Aus einer Druckwelle, die unser Ohr erreicht, wenn das Orchester spielt, werden Nervensignale, die über viele Schaltstellen zu jenen Instanzen in unserem Gehirn gelangen, die uns schließlich zur Bewertung führen: Diese Musik hat mich ins Herz getroffen! Genauso wenig, wie man sich an Lärm gewöhnen kann, gewöhnt sich der Mensch an eine Abfolge schöner Töne, davon ist der Neurowissenschaftler überzeugt. So gesehen könne man nicht oft genug in Konzerte gehen. „Investieren Sie nicht in Sachen, sondern in Erlebnisse, die sind es nämlich, die Sie glücklich machen.“

Melodien und Harmonien sieht Spitzer als „kulturelle Ausgestaltungen in einem biologischen Rahmen“, sie seien weder vollkommen naturgegeben noch völlig beliebig. Auf der Seite der Kultur seien die Jüngeren die treibenden Kräfte, die Neuerungen einbringen. „Wenn Sie merken, dass Sie die Musik der jungen Menschen nicht mehr verstehen, dann sind Sie alt“, meint der Vater von fünf Kindern (Jahrgang 1958). Wer nicht darin geübt ist, die feineren Strukturen neuer Musik analytisch mit der linken Hirnhälfte zu erfassen, mochte sich allerdings an diesem Abend beim Hören der „Fünf Bagatellen“ von Georg Katzer (Jahrgang 1935) schon etwas älter fühlen.

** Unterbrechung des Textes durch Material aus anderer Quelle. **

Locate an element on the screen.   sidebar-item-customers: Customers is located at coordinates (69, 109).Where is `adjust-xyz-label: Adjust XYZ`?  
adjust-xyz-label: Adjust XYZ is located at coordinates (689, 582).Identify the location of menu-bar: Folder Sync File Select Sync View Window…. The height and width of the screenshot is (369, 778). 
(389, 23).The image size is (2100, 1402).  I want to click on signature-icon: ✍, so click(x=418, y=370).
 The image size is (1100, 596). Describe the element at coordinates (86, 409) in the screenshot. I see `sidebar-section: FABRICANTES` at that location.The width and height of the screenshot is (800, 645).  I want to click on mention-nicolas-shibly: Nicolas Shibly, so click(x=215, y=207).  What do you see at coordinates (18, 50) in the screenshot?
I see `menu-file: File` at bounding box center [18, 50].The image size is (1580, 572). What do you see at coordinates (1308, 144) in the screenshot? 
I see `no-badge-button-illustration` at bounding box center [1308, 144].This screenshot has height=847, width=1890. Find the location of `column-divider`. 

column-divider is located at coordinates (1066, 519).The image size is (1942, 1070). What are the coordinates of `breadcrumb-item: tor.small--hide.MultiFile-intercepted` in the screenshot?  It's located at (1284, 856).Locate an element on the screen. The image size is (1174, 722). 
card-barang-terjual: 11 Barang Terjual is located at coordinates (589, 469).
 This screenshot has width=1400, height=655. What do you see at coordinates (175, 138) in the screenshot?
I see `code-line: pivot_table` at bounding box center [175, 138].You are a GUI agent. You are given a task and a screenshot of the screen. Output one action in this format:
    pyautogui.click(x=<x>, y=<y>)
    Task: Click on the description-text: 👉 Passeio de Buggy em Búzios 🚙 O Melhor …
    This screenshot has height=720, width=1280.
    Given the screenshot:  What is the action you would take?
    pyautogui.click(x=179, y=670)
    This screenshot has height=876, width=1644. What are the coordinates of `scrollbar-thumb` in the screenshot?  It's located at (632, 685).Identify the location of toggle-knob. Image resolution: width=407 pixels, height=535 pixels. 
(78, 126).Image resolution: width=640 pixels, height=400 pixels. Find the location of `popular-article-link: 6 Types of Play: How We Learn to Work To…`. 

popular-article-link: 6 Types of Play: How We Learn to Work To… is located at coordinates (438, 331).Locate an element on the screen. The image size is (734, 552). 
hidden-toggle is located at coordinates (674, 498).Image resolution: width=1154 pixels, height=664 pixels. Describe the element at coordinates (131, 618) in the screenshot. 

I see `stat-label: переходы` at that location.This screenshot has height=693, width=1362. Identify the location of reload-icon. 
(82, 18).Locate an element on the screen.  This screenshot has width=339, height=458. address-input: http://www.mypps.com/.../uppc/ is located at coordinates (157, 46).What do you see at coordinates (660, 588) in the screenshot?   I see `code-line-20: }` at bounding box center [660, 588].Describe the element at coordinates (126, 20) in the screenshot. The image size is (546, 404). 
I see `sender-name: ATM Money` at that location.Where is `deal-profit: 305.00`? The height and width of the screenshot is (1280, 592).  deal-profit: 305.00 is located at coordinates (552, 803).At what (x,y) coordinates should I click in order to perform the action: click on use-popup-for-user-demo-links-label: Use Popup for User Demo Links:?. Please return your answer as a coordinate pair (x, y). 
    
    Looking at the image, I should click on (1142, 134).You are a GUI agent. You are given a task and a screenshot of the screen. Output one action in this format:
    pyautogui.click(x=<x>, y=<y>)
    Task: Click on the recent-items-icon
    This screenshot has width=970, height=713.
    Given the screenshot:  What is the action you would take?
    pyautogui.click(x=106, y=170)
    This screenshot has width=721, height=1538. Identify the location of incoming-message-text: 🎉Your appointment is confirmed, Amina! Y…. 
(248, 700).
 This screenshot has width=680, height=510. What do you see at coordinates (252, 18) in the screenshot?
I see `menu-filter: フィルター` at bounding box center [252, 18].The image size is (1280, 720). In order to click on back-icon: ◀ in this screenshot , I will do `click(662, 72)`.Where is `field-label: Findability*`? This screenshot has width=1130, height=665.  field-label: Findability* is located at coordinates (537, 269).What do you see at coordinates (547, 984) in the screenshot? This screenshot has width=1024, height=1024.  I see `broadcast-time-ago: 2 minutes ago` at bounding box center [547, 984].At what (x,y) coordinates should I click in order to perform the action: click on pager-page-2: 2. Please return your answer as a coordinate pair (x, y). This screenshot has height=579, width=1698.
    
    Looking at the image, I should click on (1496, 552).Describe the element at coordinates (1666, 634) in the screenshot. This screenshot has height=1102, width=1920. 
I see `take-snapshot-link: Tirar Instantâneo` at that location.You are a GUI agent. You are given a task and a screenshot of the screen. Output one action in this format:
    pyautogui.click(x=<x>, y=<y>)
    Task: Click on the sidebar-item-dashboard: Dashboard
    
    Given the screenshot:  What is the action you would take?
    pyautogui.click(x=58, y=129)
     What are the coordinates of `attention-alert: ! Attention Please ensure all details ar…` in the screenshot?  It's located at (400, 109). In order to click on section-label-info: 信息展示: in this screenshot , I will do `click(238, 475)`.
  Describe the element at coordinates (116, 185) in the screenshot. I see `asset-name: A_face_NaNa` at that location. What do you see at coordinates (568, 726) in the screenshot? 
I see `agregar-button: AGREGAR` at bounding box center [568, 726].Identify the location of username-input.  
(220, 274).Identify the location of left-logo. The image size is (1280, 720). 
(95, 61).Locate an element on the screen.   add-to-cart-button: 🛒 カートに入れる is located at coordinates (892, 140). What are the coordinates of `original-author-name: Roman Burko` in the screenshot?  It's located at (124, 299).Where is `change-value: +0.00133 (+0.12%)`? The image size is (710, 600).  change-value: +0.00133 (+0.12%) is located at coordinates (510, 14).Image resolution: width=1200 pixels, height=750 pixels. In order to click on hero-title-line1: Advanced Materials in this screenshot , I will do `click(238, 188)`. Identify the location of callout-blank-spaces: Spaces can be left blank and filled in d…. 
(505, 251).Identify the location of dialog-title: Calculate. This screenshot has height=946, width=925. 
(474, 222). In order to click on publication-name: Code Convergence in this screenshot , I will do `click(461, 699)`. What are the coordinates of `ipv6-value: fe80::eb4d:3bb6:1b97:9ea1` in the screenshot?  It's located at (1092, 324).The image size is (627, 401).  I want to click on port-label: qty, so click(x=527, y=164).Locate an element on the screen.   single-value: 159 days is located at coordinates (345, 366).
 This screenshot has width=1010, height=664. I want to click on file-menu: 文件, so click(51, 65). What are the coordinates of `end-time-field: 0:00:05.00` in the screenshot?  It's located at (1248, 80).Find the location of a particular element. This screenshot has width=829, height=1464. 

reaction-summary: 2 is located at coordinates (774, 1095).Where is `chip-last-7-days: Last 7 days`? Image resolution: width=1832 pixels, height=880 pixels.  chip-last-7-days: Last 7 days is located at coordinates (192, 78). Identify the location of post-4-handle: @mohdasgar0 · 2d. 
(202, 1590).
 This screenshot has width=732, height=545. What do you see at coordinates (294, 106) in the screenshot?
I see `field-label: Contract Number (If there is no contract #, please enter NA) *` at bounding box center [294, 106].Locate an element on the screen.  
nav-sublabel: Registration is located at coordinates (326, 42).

Übrigens kam Spitzer beim lockeren Plaudern mit dem Komponisten am Ende doch auf einen möglichen Überlebensvorteil, den das Musizieren bringen könnte. Nach der „ Handicap-Theorie“ der Evolutionsbiologen kann ein Pfau potenzielle Partnerinnen dadurch beeindrucken, dass er es sich leisten kann, nutzloses Gefieder mit sich herumzuschleppen. Das zeigt nämlich, wie fit er ist. Könnte es da – fragt Spitzer – für den Homo sapiens nicht auch einen Fortpflanzungsvorteil bringen, „etwas so Nutzloses zu machen wie Musik“?